Ornette and Denardo Coleman, in 1969/ photo courtesy of the artist

The musicians who’ll gather Thursday evening (June 12) at the bandshell in Brooklyn’s Prospect Park for Celebrate Ornette: The Music Of Ornette Coleman” come from all over music’s landscape.

Such range is fitting, as is the concert’s site. Coleman is most clearly identified as an iconic jazz master and a founding father of free jazz (a term that, despite its muddied meaning today, signified something as the title of Coleman’s 1961 LP). Yet as an alto saxophonist (as well as on trumpet and violin), and as a bandleader and composer, it’s fair to say that Coleman, now 84, is father to the ideas that drive and distinguish the best modern jazz (maybe even what makes it ‘modern’), and the most innovative music across a range of other styles. His music befits the rolling hills and trees of Prospect Park: It, too, is an engineered environment brilliant enough to celebrate what is natural and organic.

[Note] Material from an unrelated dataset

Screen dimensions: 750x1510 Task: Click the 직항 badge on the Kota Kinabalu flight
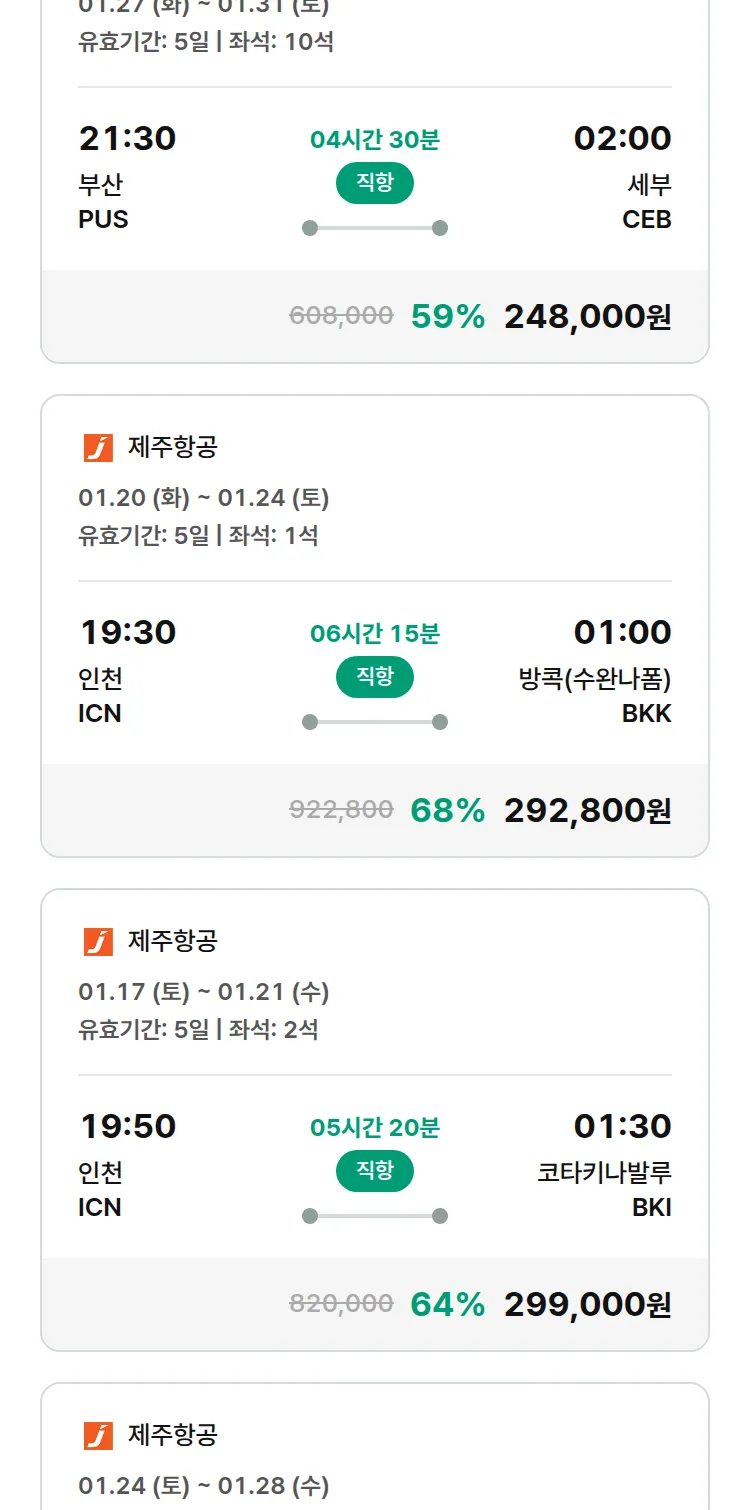(374, 1171)

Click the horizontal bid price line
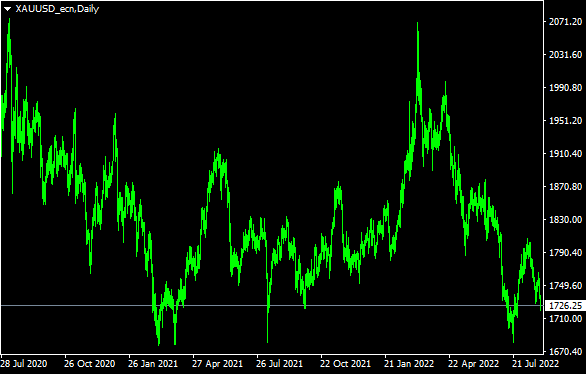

Ornette Coleman is also father to Denardo Coleman, a drummer who first played on one of his father’s recordings at age 10. Now 58, Denardo still generates from his trap set the firm but subtle pulses that define his father’s rhythmic sensibility; he’ll do so at the helm of a quintet that will serve as Thursday’s house band.
Denardo also projects both the air of compassion and dismissal of convention that are bedrock attitudes of his father’s work. Those two qualities more than any stylistic sense form the logical thread through the list of musicians on this program, presented jointly by Celebrate Brooklyn and the Blue Note Jazz Festival: Henry Threadgill, James Blood Ulmer, Laurie Anderson, Patti Smith, Ravi Coltrane, Bill Laswell, Bruce Hornsby, Flea, David Murray, Geri Allen,  Bachir Attar and The Master Musicians of Jajouka and Thurston Moore, among others (perhaps including Ornette).
As a critic and journalist, I’ve written about Ornette Coleman’s music and interviewed him many times through the years. (Here’s one Wall Street Journal piece from a decade ago.) As a father, I’ve been able to share Ornette’s music with my boy, Sam. As a human being, I just like to live in the world this music calls up whenever I can: This concert promises to be a communion, onstage and off, of folks who feel the same way.